La Reserve Bank of Australia, istituto di credito centrale del vasto paese oceaniano, ha visto crescere le proprie riserve valutarie di 863 milioni di dollari negli ultimi due mesi: si tratta di un valore da tenere in debita considerazione, visto che la media mensile che è stata registrata nel corso del secondo trimestre è stata pari a quarantanove milioni. Di solito, inoltre, questa banca centrale provvede a sterilizzare crescite simili attraverso l’acquisto di valuta locale, così da bilanciare il deflusso, ma stavolta non si è comportata in questa maniera.
Di conseguenza, le divise straniere si sono accumulate e si è scelto di rimuovere quello che in altri casi sarebbe stato una fonte di pressione per Aussie. Circa dieci giorni fa, tra l’altro, il dollaro australiano e neozelandese erano in controtendenza, a conferma dei ricavi continui di questa divisa. La Rba, la quale interviene molto di rado nel mercato monetario, non ha annunciato le riserve a cui si sta facendo riferimento, ma comunque si può dire che non si trova a proprio agio con un dollaro australiano così forte, un fattore che non fa altro che indebolire il settore minerario nazionale, molto ben sviluppato, e gli altri esportatori.

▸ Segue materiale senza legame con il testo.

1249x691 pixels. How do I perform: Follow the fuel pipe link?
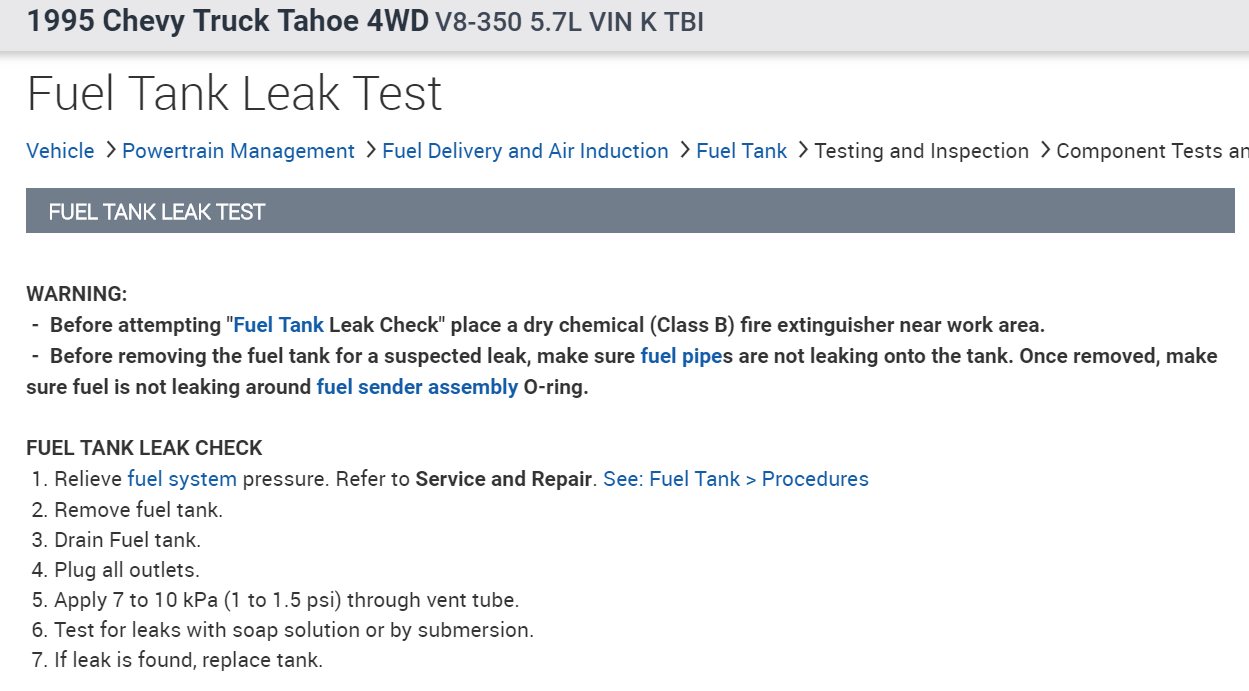point(680,356)
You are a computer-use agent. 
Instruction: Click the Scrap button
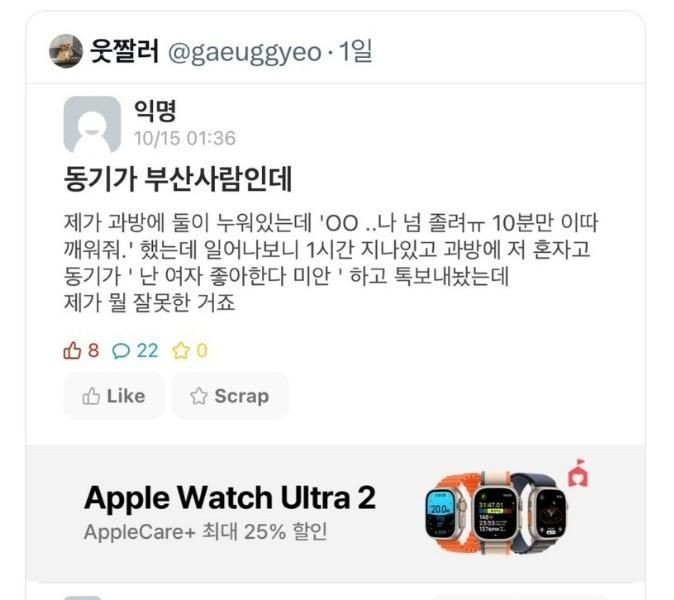tap(230, 396)
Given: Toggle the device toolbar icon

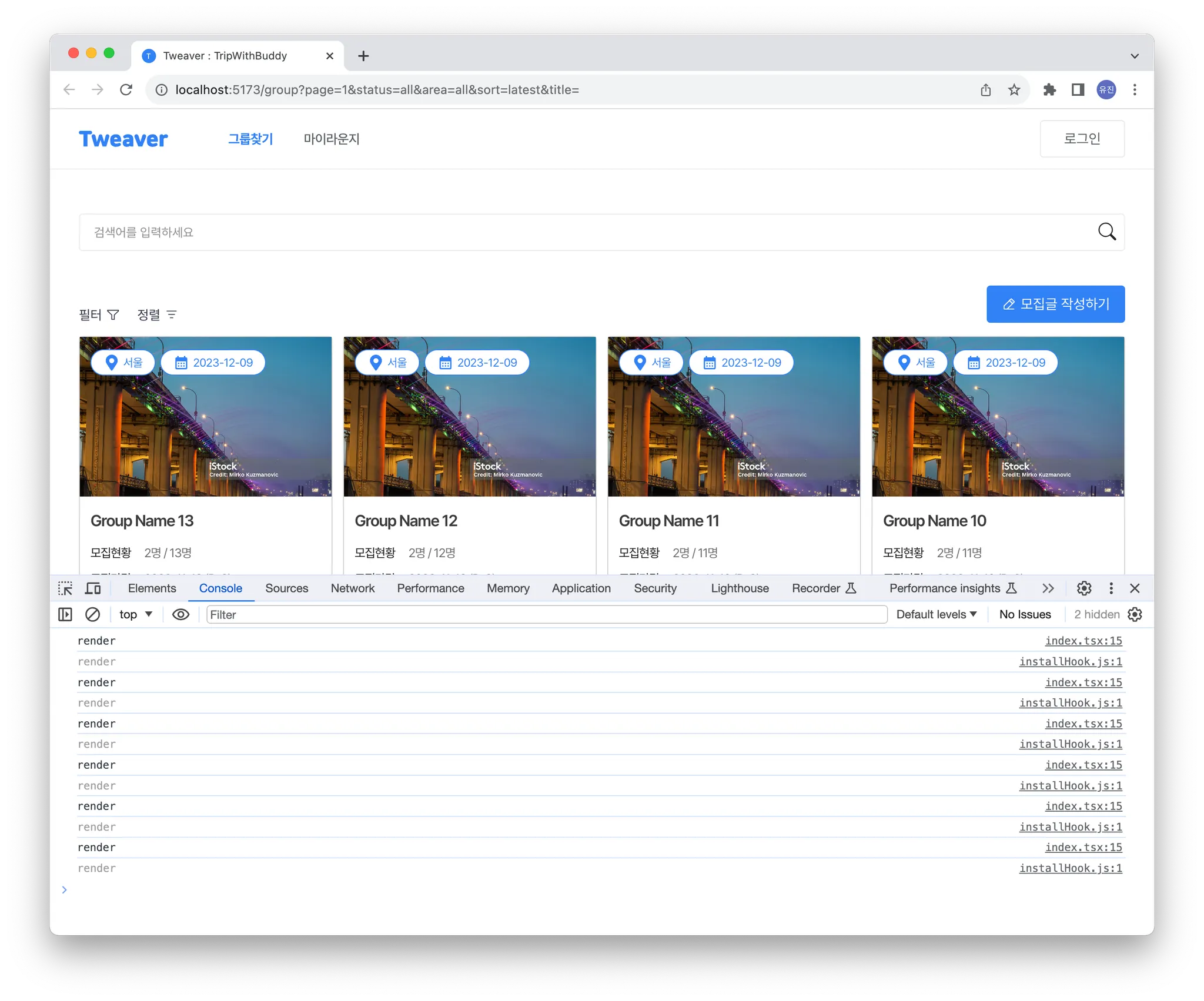Looking at the screenshot, I should pos(93,588).
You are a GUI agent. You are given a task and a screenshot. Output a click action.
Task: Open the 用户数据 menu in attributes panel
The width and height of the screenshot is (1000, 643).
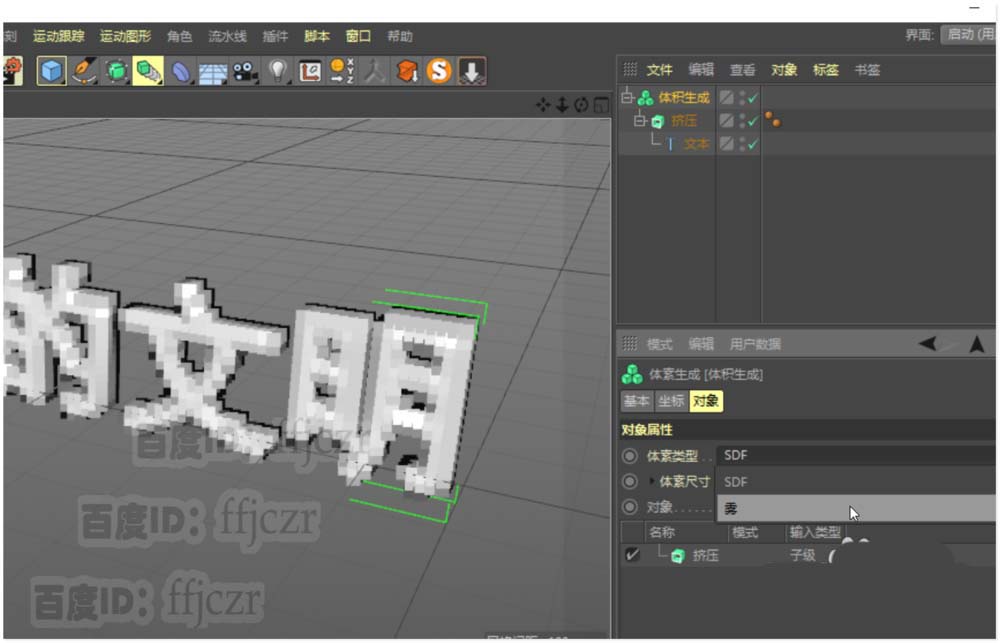point(755,344)
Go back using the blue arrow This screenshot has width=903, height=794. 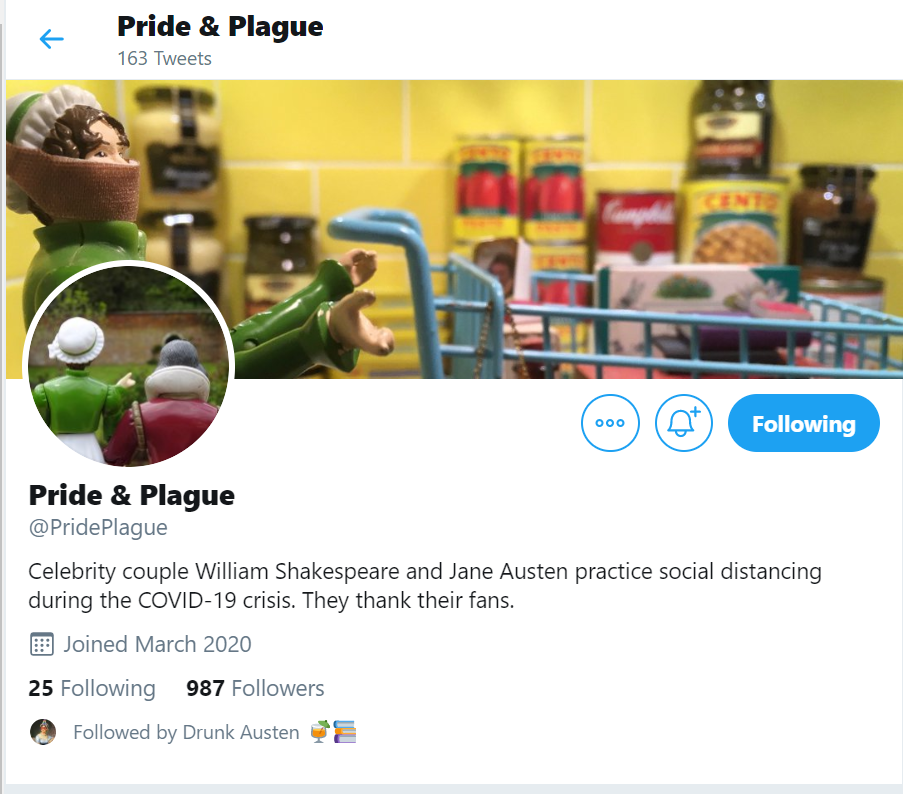point(51,39)
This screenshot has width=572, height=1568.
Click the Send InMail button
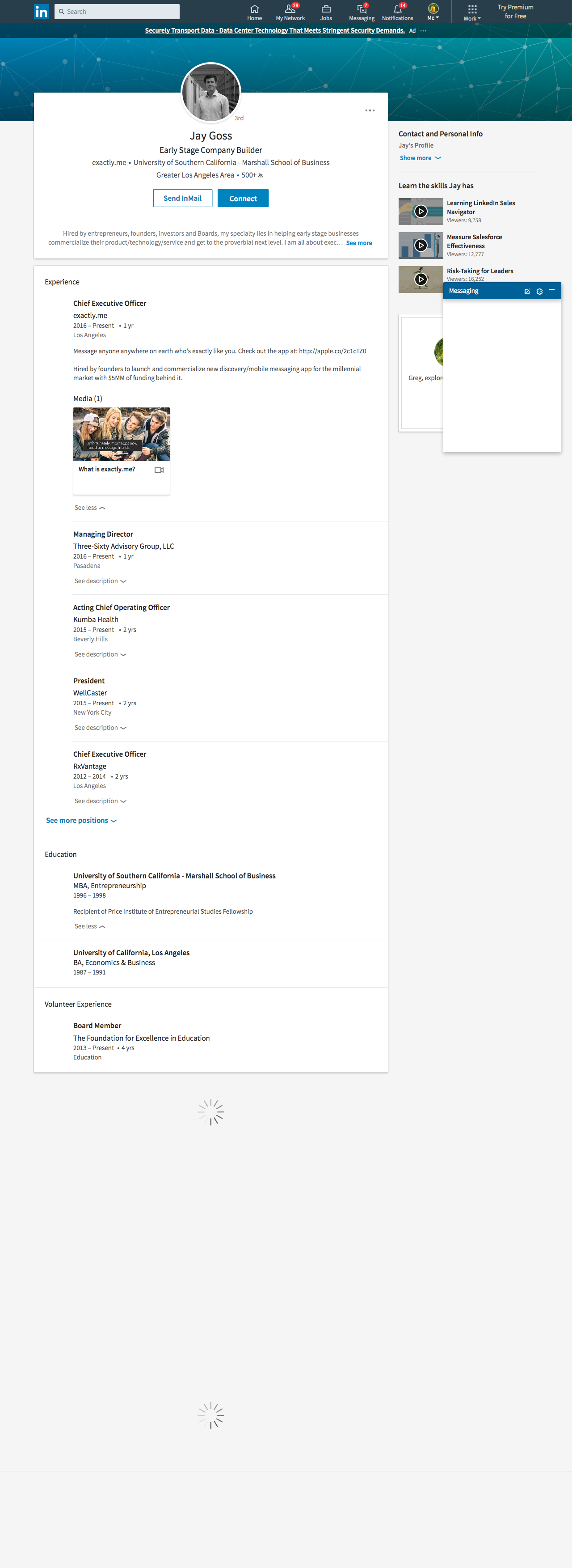click(x=183, y=199)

Aussie si è mantenuta al di sopra della parità rispetto al dollaro americano dallo scorso mese di giugno, nonostante a inizio ottobre sia stato ai minimi da un mese. Il crollo dei prezzi delle materie prime e il taglio dei tassi di interesse da parte della Banca Centrale (1,5%) non hanno rappresentato alcuno motivo di preoccupazione. Il governatore Glenn Stevens ha menzionato spesso la forte moneta locale come un fattore chiave per il taglio dei tassi a novembre, mentre altri membri del board sperano vivamente che il dollaro australiano si indebolisca anche leggermente. Il nuovo ammontare di riserve è l’ultima arma per fronteggiare simili apprezzamenti, chissà se la missione sarà conclusa in maniera positiva.